|
|
|
|
|
|
|
|
|
Fenerbahçelilik bir kültür
Sarı-lacivertli ekibin ve Milli Takım'ın vazgeçilmez kalecisi Rüştü; Fenerbahçeli olmayı anlattı: "Bir kültürdür, yaşam tarzıdır. İçine girip tanıyınca, bu tarz vazgeçilmez oldu.".
Türk futbolunun son yıllarına kaleci olarak damgasını vuran Fenerbahçeli Rüştü Reçber, SABAH'a çok özel açıklamalar yaptı. Sakat olmadığı durumlarda F.Bahçe ve Milli Takım için hâlâ vazgeçilmez olan tecrübeli file bekçisi sorularımızı içtenlikle yanıtladı. İşte Rüştü'nün sözleri:
* F.Bahçe'de bir sembol olmaya doğru ilerliyorsun. Sana göre F.Bahçelilik nedir? F.Bahçelilik bir kültürdür, yaşam tarzıdır. Bizlerin hayatına yön veren en önemli unsurdur. Önceleri dışındaydık. İçine girdik. Tarihini, değerlerini, kültürünü öğrenince bizim için vazgeçilmez oldu.
*
Sembol olmanın zorluklarından biri yüz eskimesidir. Bu durumda bazen tribünlerde homurdanmalar yaşanır. Bir gün yolun sonu geldiğinde aklında neler kalacak? O açıdan bakarsak, zaten hayatın büyük bölümü geride kalmış olacak. Şimdi içinde bulunduğum camianın değerlerini, kültürünü, yaşamını biliyorum ve ona göre yaşıyorum. Sonrasında da bu değerlerle yaşamaya çalışacağım.
*Parreira döneminde savunma çok iyiydi. Sonrasında da çok sayıda hocayla birlikte oldun. Aklında neler kaldı? Bir kere hepsine ayrı ayrı saygı duyuyorum. Her birinden ayrı şeyler öğrendim. Parreira yeni profesyonel olduğum dönemin hocasıydı. Diyalog kurmanın ne kadar önemli olduğunu öğrendiğim ilk insandı. Fatih hoca beni Antalya'dan bulup getiren isim; yeri başkadır. Mesela Zeman'ın kendi kalıpları, düşünceleri vardı. O dönemin şartlarına, Türk futbolcu yapısına uymadı. Şimdi gelse başarılı olur. Mustafa hoca ile sürekli dertleşirdik. Daum ile iletişimim iyiydi. Zico çok iyi bir insan. Sonuçta hepsinin yeri ayrı. Ama kalecilik konunda Rasim hocanın (Rasim Kara) bana büyük emeği vardır. Profesyonel anlamda ilk bilgilerimi ondan almıştım.

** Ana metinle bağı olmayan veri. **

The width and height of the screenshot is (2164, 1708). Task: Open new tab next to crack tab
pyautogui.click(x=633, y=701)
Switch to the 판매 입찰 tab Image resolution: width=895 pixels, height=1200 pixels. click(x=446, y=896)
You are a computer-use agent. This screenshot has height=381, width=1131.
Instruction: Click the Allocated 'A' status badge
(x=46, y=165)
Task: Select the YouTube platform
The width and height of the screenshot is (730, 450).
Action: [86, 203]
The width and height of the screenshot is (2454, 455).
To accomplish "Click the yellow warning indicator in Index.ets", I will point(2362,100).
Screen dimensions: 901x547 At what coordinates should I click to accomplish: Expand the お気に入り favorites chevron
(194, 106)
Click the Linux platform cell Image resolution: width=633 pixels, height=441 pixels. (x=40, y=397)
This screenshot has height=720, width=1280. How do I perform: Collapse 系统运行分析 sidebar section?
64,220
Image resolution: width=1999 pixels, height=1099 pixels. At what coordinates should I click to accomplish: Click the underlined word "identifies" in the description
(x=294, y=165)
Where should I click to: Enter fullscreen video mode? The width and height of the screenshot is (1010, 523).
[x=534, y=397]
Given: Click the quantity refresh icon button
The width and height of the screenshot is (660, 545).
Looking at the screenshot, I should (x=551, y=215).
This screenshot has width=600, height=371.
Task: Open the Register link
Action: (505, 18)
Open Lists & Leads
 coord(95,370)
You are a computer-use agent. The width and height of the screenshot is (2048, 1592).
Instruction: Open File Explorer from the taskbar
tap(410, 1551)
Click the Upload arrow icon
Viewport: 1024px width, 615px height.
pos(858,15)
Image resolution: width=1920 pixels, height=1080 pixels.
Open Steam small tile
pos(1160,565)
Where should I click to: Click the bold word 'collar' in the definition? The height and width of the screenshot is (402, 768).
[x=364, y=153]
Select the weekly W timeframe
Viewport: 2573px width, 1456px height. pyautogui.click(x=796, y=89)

* Bu kadar hocayla çalıştın. "Rüştü varsa Rüştü oynar" anlayışını nasıl sağladın? Herhalde bana şans verenleri utandırmamam önemli rol oynadı. Sanırım herkese hep güven verdim.
*Hâlâ topu ayakla oyuna sokma konusunda eleştiriliyorsun. Ayrıca senin için "Çalışmayı sevmez" deniyor. Bu ayakla oyuna sokma konusu, sürekli belirli kişiler tarafından gündeme getiriliyor ve akıllara kazılıyor. 15 yıla bir bakarsak attırdığım 15-20 gol vardır. 1-2 topa da kötü vurma hakkım olsun. Çalışma konusuna gelirsek. Bugün bulunduğum yer belli. Çalışmasam olmaz. Ben kimsenin babasının oğlu değilim ki F.Bahçe ve Milli Takım kalesi bana verilsin.
*Barcelona gibi bir takıma transfer oldun. Hakan ve Okan İnter, Ümit de Milan'a UEFA şampiyonu kadrodan gittiler. Senin durumun daha özel gibi. Barcelona'ya gitmemde en büyük etken Mili Takım'ın dünya üçüncülüğüydü. O dönemde beni çok kulüp istedi ama ben Barcelona'yı tercih ettim. Orada oynadığım maçlarda kötü değildim. Biraz objektif bakmak lazım. Ama Rijkaard direkt olarak beni oynatmayı düşünmediğini söylemişti. Açık konuşmuştu. Baskı yoktu. Ben dünyanın en büyük derbisinde, F.Bahçe-G.Saray maçlarında defalarca oynadım. Dünya Kupası üçüncülük maçına çıktım. İspanya'daki bir lig maçı bunların arkasında kalır.
* Bazen sakatlanma numarasıyla oyundan çıktığın, numara yaptığın iddia ediliyor... 2000-01'de Sami Yen'de 2-1 kazandığımız G.Saray maçında gol yerken kaburgama ağır darbe aldım. Kulübeye "Kazanmak istiyorsak beni çıkarın" mesajını gönderdim. Barcelona'dan döneli 3 yıl oldu. Sakatlanarak yalnızca Denizli, S.Prag ve G.Birliği maçlarında çıktım ve gol yememiştim. Sıkışınca kaçtığımı düşünenler bu tabloya baksın. Söylentilerin önüne geçemem ki...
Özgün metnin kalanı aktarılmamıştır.